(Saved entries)

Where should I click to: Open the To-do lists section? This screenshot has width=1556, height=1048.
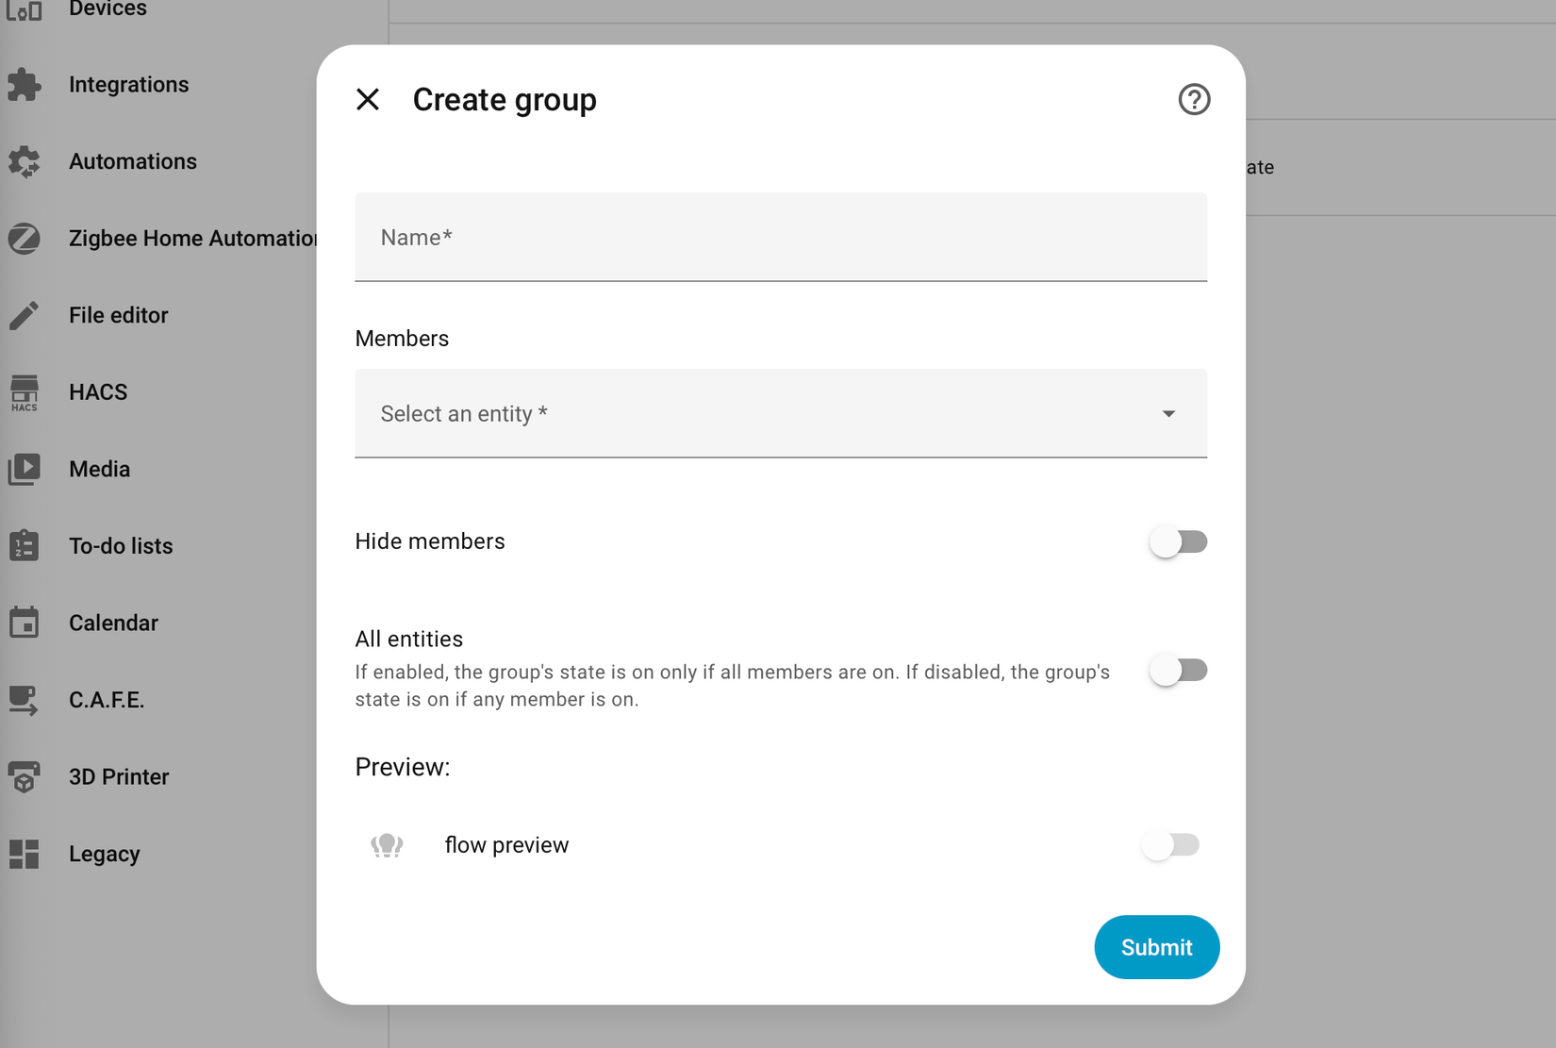pos(25,545)
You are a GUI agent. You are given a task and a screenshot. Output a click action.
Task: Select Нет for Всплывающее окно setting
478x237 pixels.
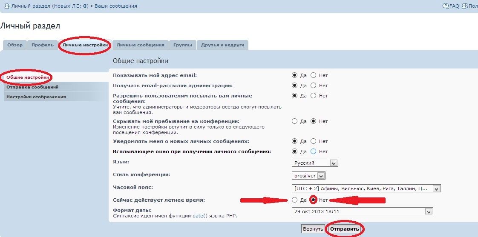click(x=314, y=151)
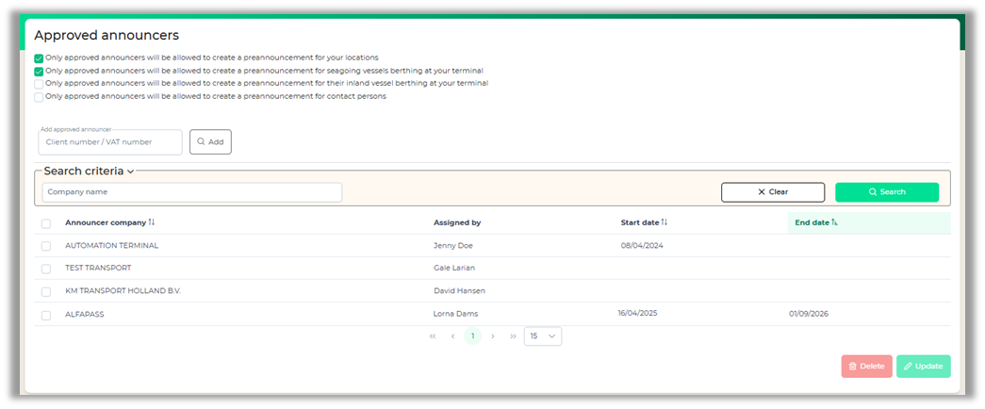Screen dimensions: 985x409
Task: Uncheck the preannouncement for your locations option
Action: coord(39,58)
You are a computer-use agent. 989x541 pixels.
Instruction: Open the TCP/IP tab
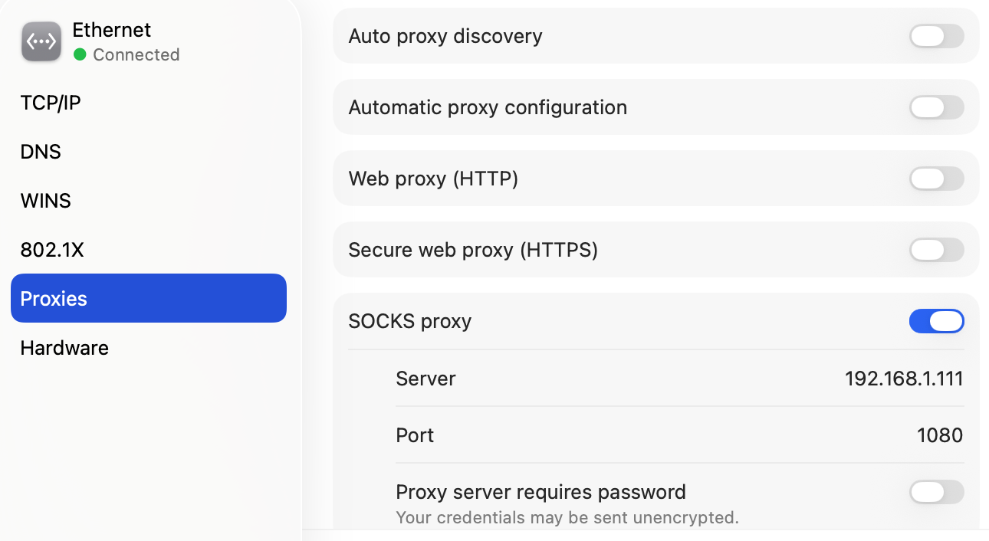point(51,103)
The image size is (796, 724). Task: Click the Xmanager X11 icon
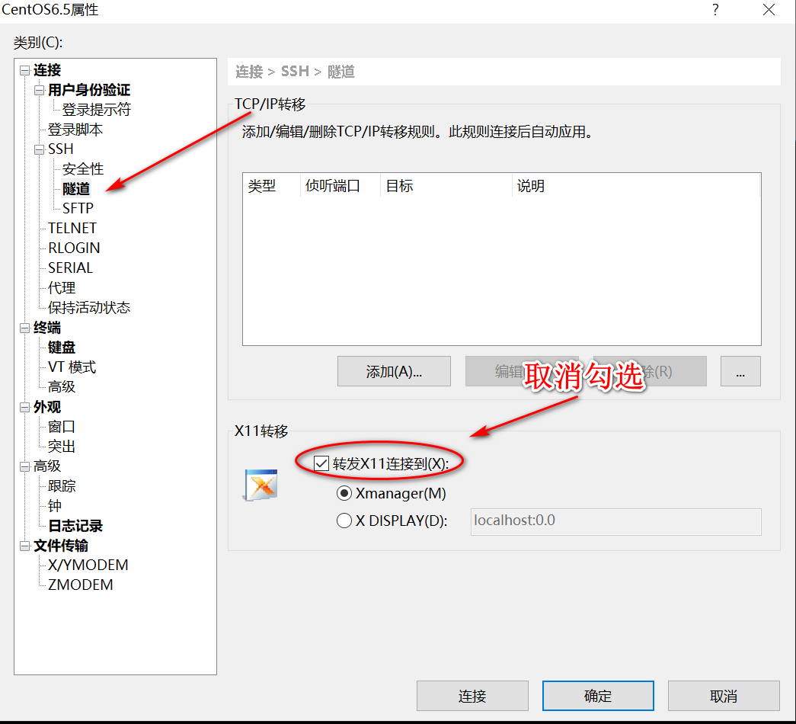click(x=260, y=483)
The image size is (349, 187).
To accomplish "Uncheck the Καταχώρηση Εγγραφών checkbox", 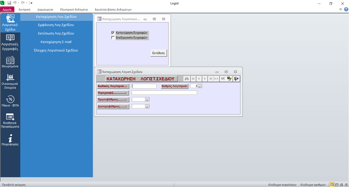I will [x=113, y=33].
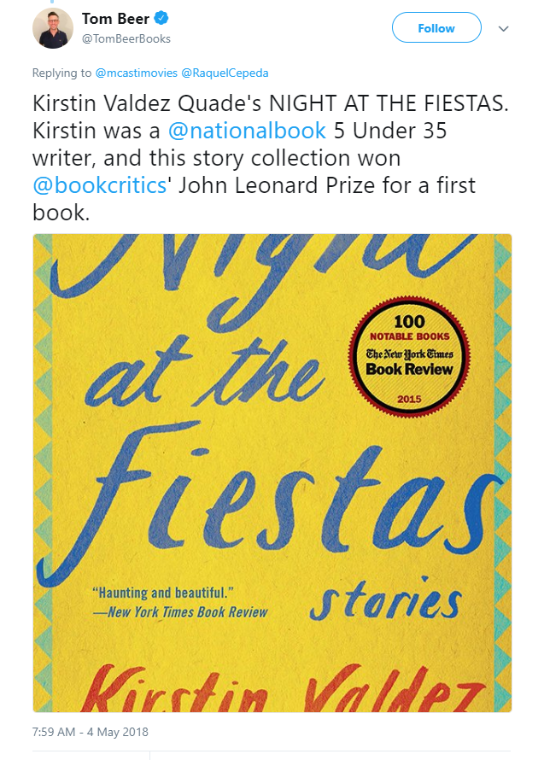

▶ [Prompt] Where a line of the records contains the word "agent", copy that line.

▶ [Reply]
You are a GUI agent. You are given a task and a screenshot. Output a click action.
You are a computer-use agent. 989x541 pixels.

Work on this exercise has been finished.